------ Data records ------

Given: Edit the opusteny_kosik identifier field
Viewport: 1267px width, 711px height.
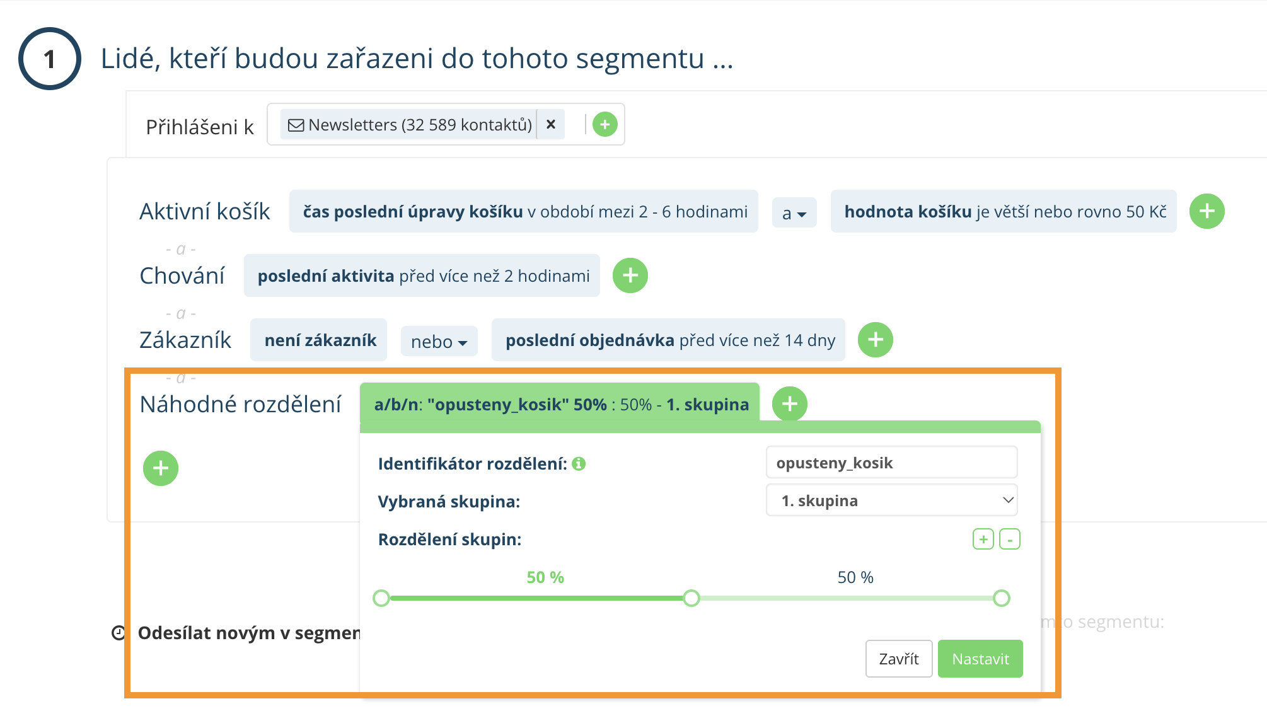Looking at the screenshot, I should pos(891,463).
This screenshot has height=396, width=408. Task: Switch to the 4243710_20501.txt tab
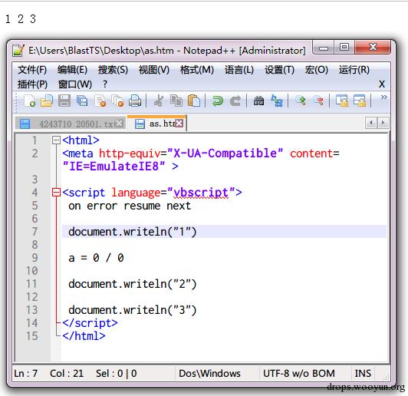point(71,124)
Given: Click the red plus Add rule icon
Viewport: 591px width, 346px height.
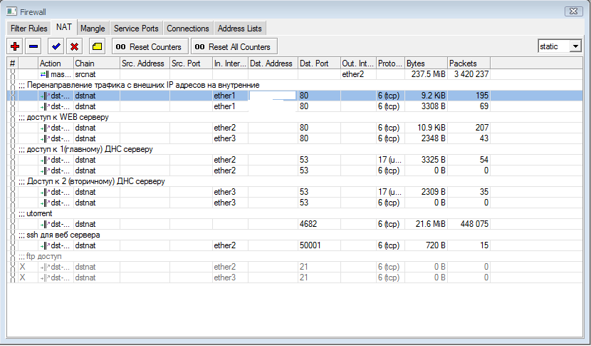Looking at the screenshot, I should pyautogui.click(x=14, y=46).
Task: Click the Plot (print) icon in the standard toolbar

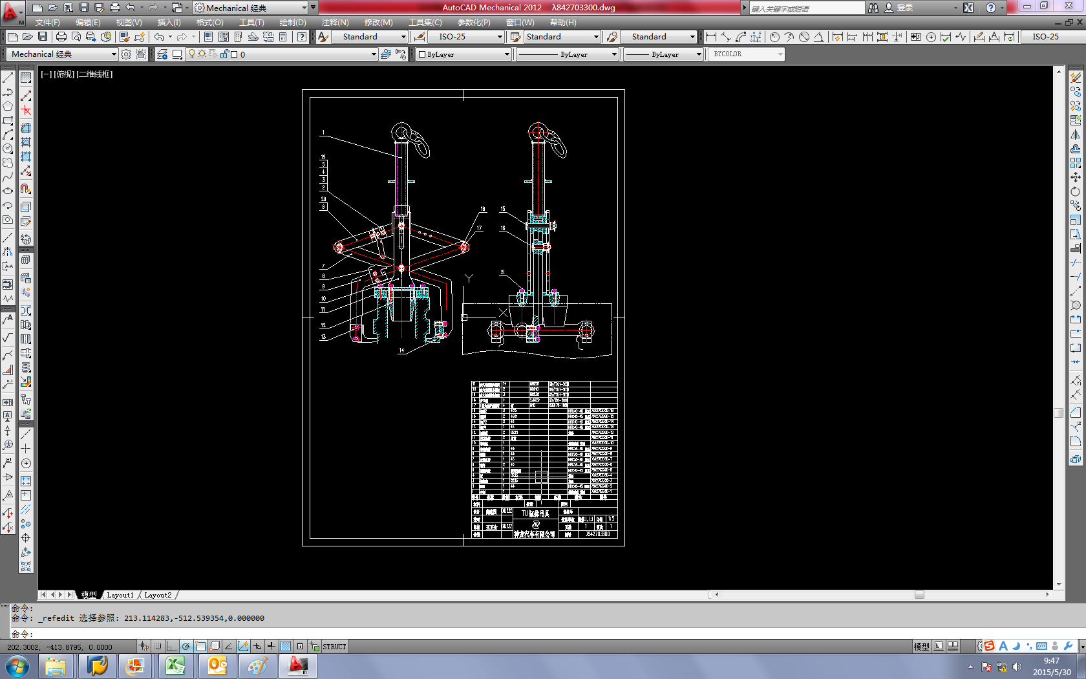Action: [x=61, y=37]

------

Extract every line of the records that contains the word "icon".

Result of this task:
Given: Click the red plus Add rule icon
Task: Click the Plot (print) icon in the standard toolbar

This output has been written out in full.